[Collected data]
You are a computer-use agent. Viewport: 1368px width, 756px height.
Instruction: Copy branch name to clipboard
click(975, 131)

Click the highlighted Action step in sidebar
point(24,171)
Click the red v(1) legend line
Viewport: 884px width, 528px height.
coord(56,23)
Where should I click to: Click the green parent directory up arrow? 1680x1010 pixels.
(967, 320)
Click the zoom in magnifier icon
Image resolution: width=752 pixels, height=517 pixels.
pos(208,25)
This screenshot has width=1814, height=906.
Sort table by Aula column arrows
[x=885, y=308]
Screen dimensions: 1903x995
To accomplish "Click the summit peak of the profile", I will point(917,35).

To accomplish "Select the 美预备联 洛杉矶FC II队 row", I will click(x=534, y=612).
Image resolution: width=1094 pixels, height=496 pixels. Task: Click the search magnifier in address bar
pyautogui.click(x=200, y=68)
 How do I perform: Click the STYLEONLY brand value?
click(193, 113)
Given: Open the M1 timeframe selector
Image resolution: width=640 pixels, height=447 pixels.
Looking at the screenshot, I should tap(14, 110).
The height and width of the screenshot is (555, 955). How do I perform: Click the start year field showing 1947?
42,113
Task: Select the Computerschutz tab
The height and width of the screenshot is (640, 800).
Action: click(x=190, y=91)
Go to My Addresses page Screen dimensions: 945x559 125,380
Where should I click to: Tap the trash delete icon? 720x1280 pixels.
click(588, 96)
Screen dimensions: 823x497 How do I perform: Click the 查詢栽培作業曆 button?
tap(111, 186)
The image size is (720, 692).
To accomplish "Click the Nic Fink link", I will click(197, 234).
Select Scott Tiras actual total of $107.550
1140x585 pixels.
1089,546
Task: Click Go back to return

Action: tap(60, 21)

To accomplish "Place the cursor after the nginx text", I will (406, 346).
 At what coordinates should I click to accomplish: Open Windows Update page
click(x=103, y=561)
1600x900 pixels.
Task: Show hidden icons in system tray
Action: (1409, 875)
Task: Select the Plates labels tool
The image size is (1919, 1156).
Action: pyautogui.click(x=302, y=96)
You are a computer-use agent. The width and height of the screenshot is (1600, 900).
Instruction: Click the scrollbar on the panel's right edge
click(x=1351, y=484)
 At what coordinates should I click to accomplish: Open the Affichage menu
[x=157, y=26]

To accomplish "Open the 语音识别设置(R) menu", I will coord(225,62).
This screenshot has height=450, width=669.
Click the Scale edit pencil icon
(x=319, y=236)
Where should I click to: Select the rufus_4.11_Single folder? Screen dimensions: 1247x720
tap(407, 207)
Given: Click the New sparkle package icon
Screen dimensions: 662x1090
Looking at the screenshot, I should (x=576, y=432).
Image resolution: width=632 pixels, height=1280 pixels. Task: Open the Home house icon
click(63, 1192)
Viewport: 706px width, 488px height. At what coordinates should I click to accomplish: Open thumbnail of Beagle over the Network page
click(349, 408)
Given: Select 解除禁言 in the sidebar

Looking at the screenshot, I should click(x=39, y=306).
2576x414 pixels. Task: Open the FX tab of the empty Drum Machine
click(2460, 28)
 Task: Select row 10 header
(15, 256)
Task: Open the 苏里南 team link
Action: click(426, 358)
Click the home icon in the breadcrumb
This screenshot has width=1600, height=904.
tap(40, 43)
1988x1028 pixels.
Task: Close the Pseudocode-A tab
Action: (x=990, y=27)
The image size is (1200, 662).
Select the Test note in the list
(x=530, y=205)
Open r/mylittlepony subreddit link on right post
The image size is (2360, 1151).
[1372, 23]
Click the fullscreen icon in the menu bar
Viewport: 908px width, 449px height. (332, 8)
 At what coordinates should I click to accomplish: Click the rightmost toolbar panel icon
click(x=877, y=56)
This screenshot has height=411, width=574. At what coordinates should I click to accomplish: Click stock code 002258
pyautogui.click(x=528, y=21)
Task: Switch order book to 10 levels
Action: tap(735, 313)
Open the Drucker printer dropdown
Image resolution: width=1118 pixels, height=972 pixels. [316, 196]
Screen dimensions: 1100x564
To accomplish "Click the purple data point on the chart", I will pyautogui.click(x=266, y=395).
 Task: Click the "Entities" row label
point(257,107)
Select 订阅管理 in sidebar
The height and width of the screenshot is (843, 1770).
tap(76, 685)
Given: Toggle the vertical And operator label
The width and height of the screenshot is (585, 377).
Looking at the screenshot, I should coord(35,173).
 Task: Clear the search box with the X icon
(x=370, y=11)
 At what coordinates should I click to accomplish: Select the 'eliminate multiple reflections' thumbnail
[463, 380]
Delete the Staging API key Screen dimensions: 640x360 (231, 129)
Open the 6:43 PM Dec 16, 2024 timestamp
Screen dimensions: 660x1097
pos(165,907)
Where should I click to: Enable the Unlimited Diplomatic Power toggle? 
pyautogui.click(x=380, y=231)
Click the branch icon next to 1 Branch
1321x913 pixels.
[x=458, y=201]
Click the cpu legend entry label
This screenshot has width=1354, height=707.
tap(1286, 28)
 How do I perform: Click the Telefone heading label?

TASK DIRECTIONS: Across the data, pull every line containing the string "will".

OUTPUT OF THE EXERCISE:
To accomplish "Click the summit peak of the profile", I will point(917,35).
To accomplish "Select the 美预备联 洛杉矶FC II队 row", I will click(x=534, y=612).
To accomplish "Click the Nic Fink link", I will click(197, 234).
To accomplish "Place the cursor after the nginx text", I will (406, 346).
To accomplish "Open the 语音识别设置(R) menu", I will coord(225,62).
To accomplish "Click the purple data point on the chart", I will pyautogui.click(x=266, y=395).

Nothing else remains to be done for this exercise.